Only problem there is, after watching it, I think I need a shot of insulin.


----------



## Elaini

Maybe it's just generally a winter song so that makes it okay for Christmas time?

This arrangement isn't specifinally Christmas song either, but I have sung it in a youth choir, as an opening of a Christmas concert. So it has a special meaning to me.






And actual ones:


----------



## Squint-eyed Southerner

Elaini said:


> Maybe it's just generally a winter song so that makes it okay for Christmas time?



Yeah, it just always seemed odd to me that so many "winter-themed" songs get played _only_ around Christmas time. Call it a personal maggot of mine. 

That second one of yours brought some personal memories. . .so thanks.

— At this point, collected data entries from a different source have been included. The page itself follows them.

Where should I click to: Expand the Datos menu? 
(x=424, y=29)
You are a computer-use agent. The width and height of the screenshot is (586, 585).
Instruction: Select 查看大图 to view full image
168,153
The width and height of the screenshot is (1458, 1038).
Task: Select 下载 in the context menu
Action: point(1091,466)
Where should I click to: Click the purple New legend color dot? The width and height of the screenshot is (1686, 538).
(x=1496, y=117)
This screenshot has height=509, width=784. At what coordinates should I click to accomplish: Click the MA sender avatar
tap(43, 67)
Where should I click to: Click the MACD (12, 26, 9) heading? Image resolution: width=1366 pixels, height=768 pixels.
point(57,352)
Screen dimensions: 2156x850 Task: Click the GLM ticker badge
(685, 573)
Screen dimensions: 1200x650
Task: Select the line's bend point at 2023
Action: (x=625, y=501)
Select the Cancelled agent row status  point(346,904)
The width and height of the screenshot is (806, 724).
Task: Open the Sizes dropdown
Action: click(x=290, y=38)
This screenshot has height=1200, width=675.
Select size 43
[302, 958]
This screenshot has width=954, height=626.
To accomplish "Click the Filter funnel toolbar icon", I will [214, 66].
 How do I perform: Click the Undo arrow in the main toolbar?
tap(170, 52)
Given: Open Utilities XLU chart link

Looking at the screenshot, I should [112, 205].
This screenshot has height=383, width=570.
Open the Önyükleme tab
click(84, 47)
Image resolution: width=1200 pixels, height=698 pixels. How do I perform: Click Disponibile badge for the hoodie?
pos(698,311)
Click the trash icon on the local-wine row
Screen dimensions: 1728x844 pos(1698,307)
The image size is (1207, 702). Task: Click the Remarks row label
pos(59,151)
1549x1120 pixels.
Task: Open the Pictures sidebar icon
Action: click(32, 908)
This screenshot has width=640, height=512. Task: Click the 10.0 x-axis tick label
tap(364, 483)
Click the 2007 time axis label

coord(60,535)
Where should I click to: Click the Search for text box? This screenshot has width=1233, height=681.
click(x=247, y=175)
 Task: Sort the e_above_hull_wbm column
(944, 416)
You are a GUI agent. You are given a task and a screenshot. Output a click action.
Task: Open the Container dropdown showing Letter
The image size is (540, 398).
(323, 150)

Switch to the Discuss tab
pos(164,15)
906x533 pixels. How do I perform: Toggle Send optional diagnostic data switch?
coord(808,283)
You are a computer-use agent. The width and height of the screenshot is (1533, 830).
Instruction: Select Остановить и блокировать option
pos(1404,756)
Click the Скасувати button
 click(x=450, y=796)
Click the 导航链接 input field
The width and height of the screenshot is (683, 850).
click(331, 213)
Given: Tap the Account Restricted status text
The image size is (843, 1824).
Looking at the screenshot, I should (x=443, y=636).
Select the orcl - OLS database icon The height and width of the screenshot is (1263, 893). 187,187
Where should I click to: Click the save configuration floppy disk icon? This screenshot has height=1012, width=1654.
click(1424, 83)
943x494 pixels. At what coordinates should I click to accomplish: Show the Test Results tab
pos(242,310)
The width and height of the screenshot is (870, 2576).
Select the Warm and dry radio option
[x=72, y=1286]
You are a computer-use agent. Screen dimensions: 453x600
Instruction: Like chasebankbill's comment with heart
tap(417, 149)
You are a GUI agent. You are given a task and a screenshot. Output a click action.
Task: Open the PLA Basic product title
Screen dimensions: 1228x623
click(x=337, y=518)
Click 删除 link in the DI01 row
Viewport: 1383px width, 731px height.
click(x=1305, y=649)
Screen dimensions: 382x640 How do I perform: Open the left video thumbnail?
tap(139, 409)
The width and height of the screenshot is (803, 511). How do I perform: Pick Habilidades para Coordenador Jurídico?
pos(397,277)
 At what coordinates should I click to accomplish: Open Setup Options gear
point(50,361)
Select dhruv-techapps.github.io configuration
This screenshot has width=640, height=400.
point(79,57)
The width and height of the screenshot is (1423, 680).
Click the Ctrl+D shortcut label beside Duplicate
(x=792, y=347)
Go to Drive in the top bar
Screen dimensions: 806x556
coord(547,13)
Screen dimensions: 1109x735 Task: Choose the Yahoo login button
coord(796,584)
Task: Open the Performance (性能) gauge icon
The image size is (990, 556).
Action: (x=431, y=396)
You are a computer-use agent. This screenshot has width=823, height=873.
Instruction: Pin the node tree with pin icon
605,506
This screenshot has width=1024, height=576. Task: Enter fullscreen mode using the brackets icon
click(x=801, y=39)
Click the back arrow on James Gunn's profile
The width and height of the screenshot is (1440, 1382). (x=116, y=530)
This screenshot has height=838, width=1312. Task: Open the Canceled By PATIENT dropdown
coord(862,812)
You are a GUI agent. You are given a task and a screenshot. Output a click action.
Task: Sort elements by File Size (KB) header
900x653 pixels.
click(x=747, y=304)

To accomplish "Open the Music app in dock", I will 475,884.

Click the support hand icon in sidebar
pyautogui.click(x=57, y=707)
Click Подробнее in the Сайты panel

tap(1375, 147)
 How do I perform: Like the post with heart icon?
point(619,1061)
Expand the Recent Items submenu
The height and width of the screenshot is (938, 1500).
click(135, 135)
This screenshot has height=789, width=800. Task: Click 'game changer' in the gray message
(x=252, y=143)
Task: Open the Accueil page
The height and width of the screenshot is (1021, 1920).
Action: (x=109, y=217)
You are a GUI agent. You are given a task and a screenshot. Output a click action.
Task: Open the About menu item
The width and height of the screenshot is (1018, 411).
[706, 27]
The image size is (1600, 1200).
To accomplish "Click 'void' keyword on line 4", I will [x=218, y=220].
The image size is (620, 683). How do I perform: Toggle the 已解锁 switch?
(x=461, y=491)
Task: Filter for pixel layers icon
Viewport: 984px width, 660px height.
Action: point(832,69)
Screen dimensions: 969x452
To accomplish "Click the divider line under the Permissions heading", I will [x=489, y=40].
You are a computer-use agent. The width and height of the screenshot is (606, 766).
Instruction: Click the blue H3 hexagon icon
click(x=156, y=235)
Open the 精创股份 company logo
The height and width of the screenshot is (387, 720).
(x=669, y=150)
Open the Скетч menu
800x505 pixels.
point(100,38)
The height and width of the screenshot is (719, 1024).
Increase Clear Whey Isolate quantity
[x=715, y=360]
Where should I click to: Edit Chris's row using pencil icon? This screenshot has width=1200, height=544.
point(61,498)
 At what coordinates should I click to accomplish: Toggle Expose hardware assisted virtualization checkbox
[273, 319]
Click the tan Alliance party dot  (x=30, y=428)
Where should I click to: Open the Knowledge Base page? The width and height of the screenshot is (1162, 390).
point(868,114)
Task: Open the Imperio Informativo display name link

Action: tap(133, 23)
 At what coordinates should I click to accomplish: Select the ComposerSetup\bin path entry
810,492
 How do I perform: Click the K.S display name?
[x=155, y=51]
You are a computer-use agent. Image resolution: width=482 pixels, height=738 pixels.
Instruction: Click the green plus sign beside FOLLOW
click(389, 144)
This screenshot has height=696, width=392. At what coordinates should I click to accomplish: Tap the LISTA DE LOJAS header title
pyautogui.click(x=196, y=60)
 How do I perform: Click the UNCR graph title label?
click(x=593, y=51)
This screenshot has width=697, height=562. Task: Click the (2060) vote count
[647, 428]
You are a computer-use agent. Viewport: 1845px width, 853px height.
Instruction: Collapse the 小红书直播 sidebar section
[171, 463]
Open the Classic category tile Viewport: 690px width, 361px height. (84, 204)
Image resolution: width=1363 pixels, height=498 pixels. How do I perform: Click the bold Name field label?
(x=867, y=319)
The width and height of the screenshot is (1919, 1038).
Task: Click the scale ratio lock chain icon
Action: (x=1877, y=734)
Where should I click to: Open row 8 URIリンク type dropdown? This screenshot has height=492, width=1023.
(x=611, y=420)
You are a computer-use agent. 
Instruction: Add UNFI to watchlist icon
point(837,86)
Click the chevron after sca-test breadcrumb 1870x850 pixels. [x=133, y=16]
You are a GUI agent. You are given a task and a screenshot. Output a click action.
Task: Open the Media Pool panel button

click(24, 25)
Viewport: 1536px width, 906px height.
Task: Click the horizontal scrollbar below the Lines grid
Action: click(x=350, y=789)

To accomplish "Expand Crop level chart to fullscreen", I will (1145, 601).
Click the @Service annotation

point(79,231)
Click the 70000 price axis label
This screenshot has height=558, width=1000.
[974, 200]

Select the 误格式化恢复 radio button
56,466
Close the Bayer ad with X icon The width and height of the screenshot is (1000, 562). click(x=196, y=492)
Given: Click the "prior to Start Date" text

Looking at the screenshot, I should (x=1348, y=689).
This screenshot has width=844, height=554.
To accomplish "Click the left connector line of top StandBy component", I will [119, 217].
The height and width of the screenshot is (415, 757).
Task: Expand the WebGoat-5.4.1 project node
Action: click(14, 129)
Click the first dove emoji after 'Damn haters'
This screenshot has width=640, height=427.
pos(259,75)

The harp ladies are nice, but strange; I kept thinking of the twins from The Shining. Not sure I'd want to meet them in a dark forest!  

Hey, CL -- speaking of old, see what you think of this version:






There's an "ancient" sound for you!


----------



## Erestor Arcamen

This is one of my favorites for Christmas!


----------



## Squint-eyed Southerner

Der Bingle did that one too -- albeit in a "different" style!

You jogged a memory for me there, Erestor: it was on an old 10-inch LP I had. I happened to be playing it one December when a friend came by with her four-year-old boy. When this came on, he started running in circles shouting "Santa Claus! Santa Claus!"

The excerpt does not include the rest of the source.